The reasoning I had behind setting up so many links between the switch and the firewall was to have physically separate cables to carry each vlans traffic. I also needed some more bandwidth so thats why I have the LAGGs

balaji.bandi · ‎04-12-2020

If you want to switch required management access

remove below config - ( you can put the intere in LAG)

interface GigabitEthernet0/1
description SSH
no switchport
ip address 10.10.0.5 255.255.255.240

Create a VLAN Interace

intervave vlan 5

ip address 10.10.0.5 255.255.255.240

no shutdown

add the route i have given in the past post.

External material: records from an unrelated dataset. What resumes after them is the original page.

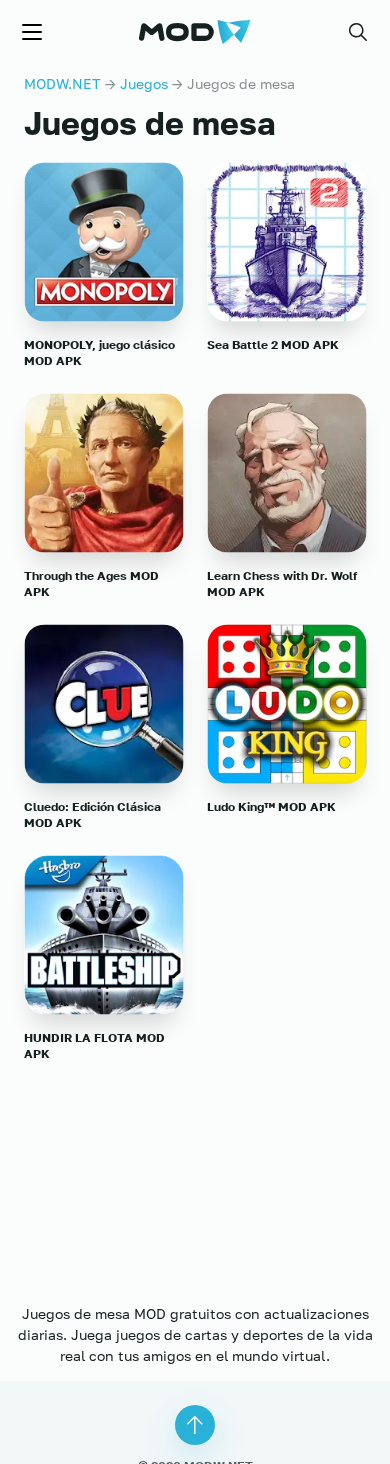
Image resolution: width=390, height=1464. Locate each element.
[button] (358, 32)
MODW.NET (62, 83)
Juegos (144, 83)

you should be able to access the switch using 10.10.0.5 and rest all device still can have default gateway to 10.10.0.1

BB

=====Preenayamo Vasudevam=====

***** Rate All Helpful Responses *****

How to Ask The Cisco Community for Help

erasedhammer · ‎04-12-2020

I have added the lines:

!
interface Vlan5
ip address 10.10.0.5 255.255.255.240
!
no ip http server
no ip http secure-server
!
ip route 0.0.0.0 0.0.0.0 10.10.0.1
!

I cannot ssh into the 10.10.0.5 from the .2 still.

I cannot ssh into the .3 from the .2 when I change gig0/10 to access vlan 5, with the gateway change.

balaji.bandi · ‎04-12-2020

Post the complete config after changing.

If your device connected port belong to Switch VLAN 5 - you should have communication between .5 .2 .3 .1 - if not definatly we missing something hre.

Are you able to ping from 10.10.0.2 to 10.10.0.5 and 10.10.0.1 and 3 ? and viceversa. ?

Lets answer question below :

1. From switch .5 are you able to ping .1 ?

2. from .2 are you able to ping .1 and .5 ?

3. from .3 are you able to ping .1 and .5 ?

BB

=====Preenayamo Vasudevam=====

***** Rate All Helpful Responses *****

How to Ask The Cisco Community for Help

erasedhammer · ‎04-12-2020

I just restarted the firewall to see if that was the issue, and now I have communication between the .1 and .3.

BUT if I change gig0/10 to switchport access vlan 5 I no longer have ssh access from the .2 to the .3.

The switch cannot ping anything.

The .2 can only ping the .3

The .3 can only ping the .2

balaji.bandi · ‎04-13-2020

Port 0/10 should be VLAN 5, since your Gatewway resides in PFSense, not sure what kind of FW rules there in the PFSENSE.

Port 0/9 configured as Trunk, as per diagram it is connected to cisco unmaaged Sw, what model ?

I suggested to change Port 0/9 and 0/10 as access port and make sure you confiured access port vlan 5 ( as per your config i did not see you configured VLAN 5 on port 0/10)

Once you configured, you should be able to communicate with :

1. From .5 you able to ping .1

2. From .2 are you able to ping .1

3. from .3 are you able to ping .1

4. then 2. .3 .5 should be able to ping and able to SSH.

BB

=====Preenayamo Vasudevam=====

***** Rate All Helpful Responses *****

How to Ask The Cisco Community for Help

erasedhammer · ‎04-13-2020

The unmanaged switch is a sg110d.

I changed gig0/9 and gig0/10 both to access vlan 5 and now I have communication between the .2 and .3. But I do not have access to the firewall or the internet. Should I use another switchport option for the three uplink ports?

Disregard, I have changed the uplink ports to also switchport access vlan 5 and now the internet works as well.